Justiça reconhece dupla paternidade de adolescente em São Francisco do Sul
Decisão mantém pai biológico no registro e autoriza inclusão do pai socioafetivo e alteração do sobrenome
A Justiça de Santa Catarina reconheceu a paternidade socioafetiva de um homem em relação a uma adolescente em São Francisco do Sul. A decisão da 1ª Vara Cível determinou a inclusão do nome dele no registro de nascimento e autorizou a alteração do sobrenome da jovem, sem excluir o pai biológico do documento.
Segundo o processo, o pai biológico registrou a adolescente ao nascer, mas não exerceu a função paterna ao longo de sua vida. Já o pai socioafetivo assumiu esse papel desde a gestação, acompanhando o crescimento da jovem e oferecendo cuidados, orientação e apoio.
Durante a ação, estudos psicossociais e avaliação psicológica confirmaram a existência de um vínculo afetivo consolidado entre os dois. A adolescente também manifestou o desejo de que essa relação fosse reconhecida oficialmente.

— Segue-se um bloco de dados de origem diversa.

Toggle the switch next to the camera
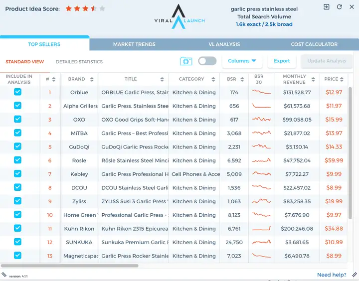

Laudos confirmaram vínculo afetivo
Os estudos realizados durante o processo apontaram que a relação entre a adolescente e o pai socioafetivo foi construída ao longo dos anos por meio da convivência, do cuidado e do apoio familiar.
A manifestação da jovem em favor do reconhecimento também foi considerada pela Justiça na análise do caso.
Pai biológico permanece no registro
Na sentença, o juiz destacou que a paternidade socioafetiva pode ser reconhecida quando há uma relação duradoura baseada no cuidado, na convivência e no afeto. No entanto, entendeu que a falta de convivência entre o pai biológico e a filha, por si só, não justifica a exclusão da filiação já registrada.
Com a decisão, o registro civil da adolescente passará a incluir o pai socioafetivo e os avós paternos socioafetivos, além da alteração do sobrenome. O pai biológico permanece no registro. O processo tramita em segredo de justiça.